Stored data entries
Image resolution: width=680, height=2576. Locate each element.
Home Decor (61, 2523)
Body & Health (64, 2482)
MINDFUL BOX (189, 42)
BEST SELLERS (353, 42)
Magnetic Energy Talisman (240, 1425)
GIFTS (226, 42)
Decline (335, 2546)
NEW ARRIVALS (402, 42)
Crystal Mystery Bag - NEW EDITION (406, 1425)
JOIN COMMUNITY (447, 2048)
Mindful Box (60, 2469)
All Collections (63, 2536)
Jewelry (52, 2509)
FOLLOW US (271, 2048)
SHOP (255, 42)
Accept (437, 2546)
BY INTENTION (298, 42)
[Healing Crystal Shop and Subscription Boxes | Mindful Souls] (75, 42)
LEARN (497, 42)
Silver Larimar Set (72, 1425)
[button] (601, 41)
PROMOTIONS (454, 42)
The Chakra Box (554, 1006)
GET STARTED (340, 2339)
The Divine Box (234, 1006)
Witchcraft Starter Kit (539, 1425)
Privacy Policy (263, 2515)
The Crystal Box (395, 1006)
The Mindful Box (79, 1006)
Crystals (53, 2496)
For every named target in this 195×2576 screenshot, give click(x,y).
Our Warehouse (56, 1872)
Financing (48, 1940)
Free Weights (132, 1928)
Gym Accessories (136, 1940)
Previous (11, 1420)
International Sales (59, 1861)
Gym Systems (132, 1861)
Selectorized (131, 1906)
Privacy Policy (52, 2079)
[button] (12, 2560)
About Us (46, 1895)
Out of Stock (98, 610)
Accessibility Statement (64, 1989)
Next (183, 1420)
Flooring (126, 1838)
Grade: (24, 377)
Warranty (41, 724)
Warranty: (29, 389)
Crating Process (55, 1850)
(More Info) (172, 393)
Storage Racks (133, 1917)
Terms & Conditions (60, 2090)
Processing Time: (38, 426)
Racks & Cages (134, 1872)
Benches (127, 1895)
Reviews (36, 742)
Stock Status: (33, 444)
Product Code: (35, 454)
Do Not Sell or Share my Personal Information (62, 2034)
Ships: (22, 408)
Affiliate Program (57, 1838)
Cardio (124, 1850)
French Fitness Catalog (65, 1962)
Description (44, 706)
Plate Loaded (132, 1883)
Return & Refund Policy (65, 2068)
* * *
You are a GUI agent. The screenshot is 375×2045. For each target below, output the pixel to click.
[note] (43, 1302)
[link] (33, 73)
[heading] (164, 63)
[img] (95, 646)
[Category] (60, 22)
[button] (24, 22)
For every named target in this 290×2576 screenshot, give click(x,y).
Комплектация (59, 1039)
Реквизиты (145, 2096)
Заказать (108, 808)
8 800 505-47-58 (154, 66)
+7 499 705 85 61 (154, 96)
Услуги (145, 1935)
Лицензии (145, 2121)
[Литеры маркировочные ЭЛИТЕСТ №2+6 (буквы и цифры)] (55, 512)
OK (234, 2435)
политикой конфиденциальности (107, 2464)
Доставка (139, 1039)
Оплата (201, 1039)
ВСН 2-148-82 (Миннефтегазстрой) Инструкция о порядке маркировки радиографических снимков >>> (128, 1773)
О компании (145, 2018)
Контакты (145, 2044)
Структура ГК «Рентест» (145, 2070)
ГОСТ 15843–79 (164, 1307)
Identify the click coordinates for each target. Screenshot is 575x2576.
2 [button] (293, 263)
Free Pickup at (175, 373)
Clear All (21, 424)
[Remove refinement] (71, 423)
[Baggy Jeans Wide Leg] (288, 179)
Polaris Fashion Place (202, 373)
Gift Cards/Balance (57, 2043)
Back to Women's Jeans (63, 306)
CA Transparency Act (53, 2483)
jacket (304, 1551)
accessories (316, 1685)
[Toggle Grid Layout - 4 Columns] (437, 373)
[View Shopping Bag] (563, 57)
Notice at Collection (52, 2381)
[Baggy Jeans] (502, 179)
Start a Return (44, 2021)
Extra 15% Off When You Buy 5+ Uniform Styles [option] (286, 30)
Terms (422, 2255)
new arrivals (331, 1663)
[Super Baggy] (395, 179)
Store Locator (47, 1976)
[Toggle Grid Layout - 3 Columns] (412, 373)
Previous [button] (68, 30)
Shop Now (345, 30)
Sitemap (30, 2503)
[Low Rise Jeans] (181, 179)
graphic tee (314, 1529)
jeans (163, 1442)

# WHAT THE TASK REQUIRES
Starting with the line above that holds "Image resolution: width=680, height=2576." and stopping with the line that holds "French Fitness Catalog (65, 1962)", reproduce each line exactly, omitting all other lines.

# ANSWER BELOW
Image resolution: width=680, height=2576. Locate each element.
Home Decor (61, 2523)
Body & Health (64, 2482)
MINDFUL BOX (189, 42)
BEST SELLERS (353, 42)
Magnetic Energy Talisman (240, 1425)
GIFTS (226, 42)
Decline (335, 2546)
NEW ARRIVALS (402, 42)
Crystal Mystery Bag - NEW EDITION (406, 1425)
JOIN COMMUNITY (447, 2048)
Mindful Box (60, 2469)
All Collections (63, 2536)
Jewelry (52, 2509)
FOLLOW US (271, 2048)
SHOP (255, 42)
Accept (437, 2546)
BY INTENTION (298, 42)
[Healing Crystal Shop and Subscription Boxes | Mindful Souls] (75, 42)
LEARN (497, 42)
Silver Larimar Set (72, 1425)
[button] (601, 41)
PROMOTIONS (454, 42)
The Chakra Box (554, 1006)
GET STARTED (340, 2339)
The Divine Box (234, 1006)
Witchcraft Starter Kit (539, 1425)
Privacy Policy (263, 2515)
The Crystal Box (395, 1006)
The Mindful Box (79, 1006)
Crystals (53, 2496)
For every named target in this 195×2576 screenshot, give click(x,y).
Our Warehouse (56, 1872)
Financing (48, 1940)
Free Weights (132, 1928)
Gym Accessories (136, 1940)
Previous (11, 1420)
International Sales (59, 1861)
Gym Systems (132, 1861)
Selectorized (131, 1906)
Privacy Policy (52, 2079)
[button] (12, 2560)
About Us (46, 1895)
Out of Stock (98, 610)
Accessibility Statement (64, 1989)
Next (183, 1420)
Flooring (126, 1838)
Grade: (24, 377)
Warranty (41, 724)
Warranty: (29, 389)
Crating Process (55, 1850)
(More Info) (172, 393)
Storage Racks (133, 1917)
Terms & Conditions (60, 2090)
Processing Time: (38, 426)
Racks & Cages (134, 1872)
Benches (127, 1895)
Reviews (36, 742)
Stock Status: (33, 444)
Product Code: (35, 454)
Do Not Sell or Share my Personal Information (62, 2034)
Ships: (22, 408)
Affiliate Program (57, 1838)
Cardio (124, 1850)
French Fitness Catalog (65, 1962)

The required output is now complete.